In all of your measurements, are you applying any sort of weighting curve
when you measure signal-to-noise ratio?

I ask because the eye is more sensitive to some spatial frequencies than
others, so that what measures the same using a flat spatial frequency
response may be perceived quite differently by the eye.

Cheers,
David

 

David,
No I did not apply any weighting curve. I did notice,
quite strikingly, that the *apparent* noise/grain was different
than I measured, meaning mid-level intensities showed the
most apparent noise. If the intensity is real bright,
near white, noise is less apparent, and similarly
near blacks. I think you can see this in
photos with blue sky and clouds. In the brightest
portions of clouds, the noise/grain is less apparent
than the sky or where the clouds are gray. But over
most of the dynamic range, the noise is apparent,
and it is only the extremes where the apparent noise
decreases. Grain/noise is also less apparent where
the scene is spatially more complex.

Roger

 

Roger N. Clark (change username to rnclark) wrote:
[]

Thanks, Roger.

The different noise spectra of digital and film may give an element of
subjectivity to the results, and I had wondered if that could be removed
by using a weighting curve. Where the scene is complex, the larger amount
of higher spatial frequencies in the scene is likely masking the noise
(like the masking in hearing that Dolby compression relies on). Similar
effects of differing noise visibility versus signal level are seen in
analog TV systems - these may have been investigated and formalise
somewhere - I don't know.

Even though I seem to be saying that the answers are likely to have a
subjective element, I certainly think that we should be continuing to seek
a scientific understanding of what our senses tell us, and I value your
contributions towards that end.

Cheers,
David

 

|Hi
|This weekend I completed a study of the
|signal-to-noise of a Canon 1D Mark II camera, and
|compared results to scanned Fujichrome Velvia and
|the maximum theoretical possible based on photon
|statistics. The results are at:
|
|http://clarkvision.com/imagedetail/digital.signal.to.noise
|
|The ISO 50 film has worse signal-to-noise than the
|1D Mark II does at ISO 800. The 1D Mark II is essentially
|photon noise limited at ISO 100, with a signal-to-noise
|3 to 6 times greater than Velvia.
|
|I have searched a long time for full well
|capacity of digital camera sensors, and while I can find
|a lot of information on the scientific sensors, there is
|very little information on the sensors in consumer
|digital cameras. If anyone knows of any web sites with
|this information, please let me know.
|
|The 1D Mark II has a full well of about 52,000 electrons
|(really at 4095 camera DN). If these new 8 megapixel P&S
|small sensors have a much lower full well, it could
|explain how they could be operating near the photon
|limit and have greater noise. So I am particularly
|interested in finding the full well capacities of
|these smaller sensors. If anyone wants to measure their
|camera's gain, read noise, and full well capacity, there
|are links on the above page which will help you do it.
|It is not hard; it just takes some time.

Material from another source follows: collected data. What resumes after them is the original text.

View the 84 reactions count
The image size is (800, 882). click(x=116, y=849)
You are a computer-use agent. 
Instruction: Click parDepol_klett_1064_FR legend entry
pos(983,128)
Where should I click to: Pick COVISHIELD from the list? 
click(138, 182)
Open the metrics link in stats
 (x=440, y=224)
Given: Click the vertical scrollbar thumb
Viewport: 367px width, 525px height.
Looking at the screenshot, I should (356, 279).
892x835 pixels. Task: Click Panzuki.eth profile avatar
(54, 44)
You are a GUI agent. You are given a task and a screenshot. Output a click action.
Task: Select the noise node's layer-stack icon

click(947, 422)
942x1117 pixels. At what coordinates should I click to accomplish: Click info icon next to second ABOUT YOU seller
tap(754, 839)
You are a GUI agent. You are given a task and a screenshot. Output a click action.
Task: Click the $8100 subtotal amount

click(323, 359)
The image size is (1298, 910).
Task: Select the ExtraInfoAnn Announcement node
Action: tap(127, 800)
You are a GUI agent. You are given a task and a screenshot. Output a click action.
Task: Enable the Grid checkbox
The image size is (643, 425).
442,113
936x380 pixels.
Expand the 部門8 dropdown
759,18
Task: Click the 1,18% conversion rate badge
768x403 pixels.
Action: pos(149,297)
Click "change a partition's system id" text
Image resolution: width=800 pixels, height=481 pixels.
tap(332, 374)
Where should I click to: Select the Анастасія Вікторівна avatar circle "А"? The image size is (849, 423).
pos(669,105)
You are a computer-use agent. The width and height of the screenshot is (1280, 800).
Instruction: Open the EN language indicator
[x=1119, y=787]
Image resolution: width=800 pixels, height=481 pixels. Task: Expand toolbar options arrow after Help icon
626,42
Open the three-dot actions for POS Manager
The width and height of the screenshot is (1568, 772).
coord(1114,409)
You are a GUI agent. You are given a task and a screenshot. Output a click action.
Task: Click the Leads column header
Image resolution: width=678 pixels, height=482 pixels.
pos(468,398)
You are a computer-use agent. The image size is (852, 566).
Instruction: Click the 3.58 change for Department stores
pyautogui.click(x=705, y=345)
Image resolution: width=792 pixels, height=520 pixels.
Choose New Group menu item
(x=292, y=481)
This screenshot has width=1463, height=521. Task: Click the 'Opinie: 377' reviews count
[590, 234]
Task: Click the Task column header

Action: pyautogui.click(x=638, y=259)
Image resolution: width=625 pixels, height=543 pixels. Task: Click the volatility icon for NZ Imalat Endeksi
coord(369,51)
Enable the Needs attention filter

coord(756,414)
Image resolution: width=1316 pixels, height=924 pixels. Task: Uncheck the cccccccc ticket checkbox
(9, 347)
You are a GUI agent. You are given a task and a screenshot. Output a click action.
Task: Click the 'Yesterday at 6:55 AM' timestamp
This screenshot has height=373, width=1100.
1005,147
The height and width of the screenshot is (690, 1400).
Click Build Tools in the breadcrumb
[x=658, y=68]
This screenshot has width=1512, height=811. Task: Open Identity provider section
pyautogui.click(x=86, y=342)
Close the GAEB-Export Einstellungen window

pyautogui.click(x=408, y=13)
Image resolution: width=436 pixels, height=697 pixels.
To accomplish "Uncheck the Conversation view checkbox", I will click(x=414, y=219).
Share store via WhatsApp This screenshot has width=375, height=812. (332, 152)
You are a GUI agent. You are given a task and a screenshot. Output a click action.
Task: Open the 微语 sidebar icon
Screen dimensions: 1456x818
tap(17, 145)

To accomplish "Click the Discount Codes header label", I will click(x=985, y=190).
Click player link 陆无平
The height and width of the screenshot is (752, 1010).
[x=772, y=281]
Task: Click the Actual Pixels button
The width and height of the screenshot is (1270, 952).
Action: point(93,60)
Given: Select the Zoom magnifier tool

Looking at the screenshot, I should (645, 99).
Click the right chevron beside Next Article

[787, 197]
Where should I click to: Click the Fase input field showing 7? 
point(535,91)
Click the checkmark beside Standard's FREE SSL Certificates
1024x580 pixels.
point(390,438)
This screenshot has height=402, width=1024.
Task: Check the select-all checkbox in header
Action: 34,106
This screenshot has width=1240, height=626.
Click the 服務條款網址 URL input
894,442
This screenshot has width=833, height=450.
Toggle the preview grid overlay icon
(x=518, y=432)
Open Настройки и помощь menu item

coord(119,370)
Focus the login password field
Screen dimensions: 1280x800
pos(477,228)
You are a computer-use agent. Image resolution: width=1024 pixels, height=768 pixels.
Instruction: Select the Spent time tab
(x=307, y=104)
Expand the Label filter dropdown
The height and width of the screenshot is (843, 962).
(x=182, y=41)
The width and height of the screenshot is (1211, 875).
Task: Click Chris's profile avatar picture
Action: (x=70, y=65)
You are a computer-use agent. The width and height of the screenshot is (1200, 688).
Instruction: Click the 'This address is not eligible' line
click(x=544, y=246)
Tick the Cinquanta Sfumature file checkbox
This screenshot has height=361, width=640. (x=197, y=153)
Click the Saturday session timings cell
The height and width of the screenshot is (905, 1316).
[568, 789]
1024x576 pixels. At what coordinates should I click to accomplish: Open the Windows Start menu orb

I don't have such a camera, but here's a rough attempt at estimating the
well size. Many of these cameras use the Sony ICX456 CCD, which Sony
specifies as follows
(http://www.sony.net/Products/SC-HP/cx_news/vol36/pdf/icx456aq.pdf):

Sensitivity (G signal): 200 mV at 1/30 sec exposure time, F5.6,
illumination at 3200K, 706 cd/m^2.
Saturation: 420 mV at 60 degrees Celsius.
Pixel size: 2.7 by 2.7 um.

For the sensitivity reference, the exposure works out to 4.297*10^(-12)
lumen-seconds per pixel. To translate this into electrons per well,
we need to know the quantum efficiency of the green channel of the CCD.
Sony unfortunately does not give this, but let's guess the rough
approximation that it is 0.15 from 500 to 550 nm and linearly drops off to
0 at 450 nm and 625 nm. In this case the sensitivity exposure will give 2300
electrons per well, so saturation should correspond to around 4800 electrons
per full well. For comparison, the ICX084, with 7.4 by 7.4 um pixels (7.5
times the area of the ICX456's) is said to have a full well of 40000 electrons.

 

I don't think there is any information out on the web. CCD
manufacturers won't spec well depths--something I discovered when I
tried to get Sony to tell me what the well depth was on a high
sensitivity survailence camera. I had to work out the numbers
experimentally and then call them back and tell them what their well
depth was. At that point they gruding admissioned that I was in the
right ballpark.

Why? At the time I suspected the well depths vary wildly from sensor
to sensor-something I'd suspected ever since II measured a shipment of
cameras straight out of the box and found a factor of 3 variation in
S/N.

I repeated a measurement of well-depth I'd done a few years ago on my
camera- a Oly 3020Z, I hadn't posted my results to the group mainly
because the numbers came out too good. I feared I might have made a
mistake in my logic. Or perhaps I didn't understand how the camera's
firmware worked when it produced a jpg image--the image format I'd
used during my first experiment

At the time I didn't know that the 3020Z had an unoffical raw
mode--something I learned thanks to the folks at the Oly 405080 group
on Yahoo.

First, a few fact on the camera. The sensor and control chip are
identical to the one used in the Nikon Coolpic 990 and the unoffical
RAW mode produces a NEF rather and an OLY image. Moreover instead of
the standard RGB color filter the camera has a CMYG filter. I don't
think either of these facts effect my current measurements but I'm
throwing them out in case some sees something I missed.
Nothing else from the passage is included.